Normal life. It’s all a matter of perception. Something I’ve learned in the past few years is that whatever you do becomes your normal. Enjoy a photo essay of my normal.We cook meals, hang out in the lounge room and eat meals together.
We enjoy leisurely breakfast hangouts
We do our housework and chores. Often that means stacking our gear up – perhaps putting all of our snow shoes together, all of our ice axes in one place, sweeping the tent out, or even just taking an inventory of the food we have left so we can ration properly.
We do our laundry and we wash our dishes. We swim in the ocean, mountain lakes and streams to stay clean.
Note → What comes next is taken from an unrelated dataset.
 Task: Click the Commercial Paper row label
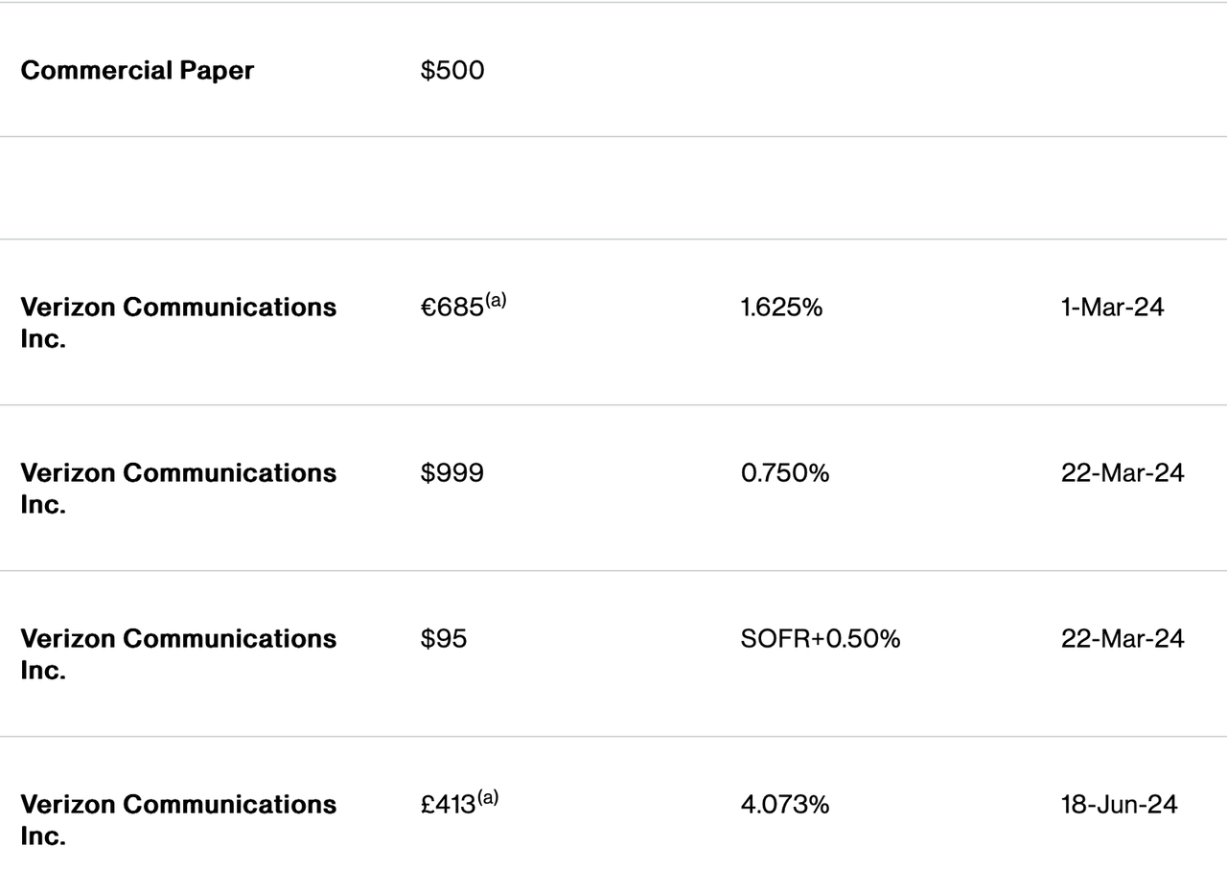137,70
Each evening we choose a new place to call home. Instead of unlocking the gate, checking the mail or feeding the dog, we probe out our camp to make sure there are no big crevasses in our new backyard. We build snow walls to protect ourselves from strong winds and gnarly weather systems. We dig a toilet.
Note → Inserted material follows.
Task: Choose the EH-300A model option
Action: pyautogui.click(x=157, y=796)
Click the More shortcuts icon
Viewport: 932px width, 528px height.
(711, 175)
When our supplies get low we have more food delivered by float planes, bush planes, helicopters, 4WD or even delivered by dog sled teams 6 months prior to us going there. And then we turn up at a big boulder and get into the boxes of food. Sometimes we just carry a huge amount of food from the start. We go to the supermarket at the very start of our trip, and 40-something days later we are reflecting on our food choices: “I wish we’d put more cayenne pepper in.”:
We make our daily commute, whether it’s on foot or by kayak. Sometimes we finish covered in scratches, with sweat dripping down our faces. Other times we wander on well-kept trails.
Instead of stopping for traffic lights we stop at flooded rivers, or by big crevasses or bodies of water that won’t let us pass. Or moose antlers. Or sandflies. Then we try to find a way across, through, over or under. Sometimes we get shut down and just have to retrace our steps and find a different route.
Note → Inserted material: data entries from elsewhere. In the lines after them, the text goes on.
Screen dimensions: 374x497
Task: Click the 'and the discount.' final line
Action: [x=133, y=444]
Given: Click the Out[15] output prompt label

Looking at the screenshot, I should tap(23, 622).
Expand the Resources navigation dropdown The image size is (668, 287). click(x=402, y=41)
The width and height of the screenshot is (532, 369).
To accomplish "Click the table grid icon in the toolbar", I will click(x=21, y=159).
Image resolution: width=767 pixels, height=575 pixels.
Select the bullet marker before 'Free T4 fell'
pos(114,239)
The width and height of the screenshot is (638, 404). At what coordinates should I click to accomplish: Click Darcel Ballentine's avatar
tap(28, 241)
We write to our friends and post letters out via bush plane pilots. We celebrate birthdays and festivals.
We hang out with friends. Without power or any technology, we have real life conversations with other humans. For 70-something consecutive days. Wow!
Instead of being faced with constant advertising vying for our attention, we deal with sandflies.
We do some paperwork and administration tasks with pen, paper and satellite phones. We write student reports.
We go to the toilet in groups of four, with bear spray and dig small holes in the ground. Or we poop directly into a crevasse, or sometimes we even just poop on a flat rock and then throw the rock into a crevasse. We pee below the high tide line or into bailers in our sea kayaks.
At the end of the day we go to bed.
Then: boof! We return to the urban world and everything seems WEIRD!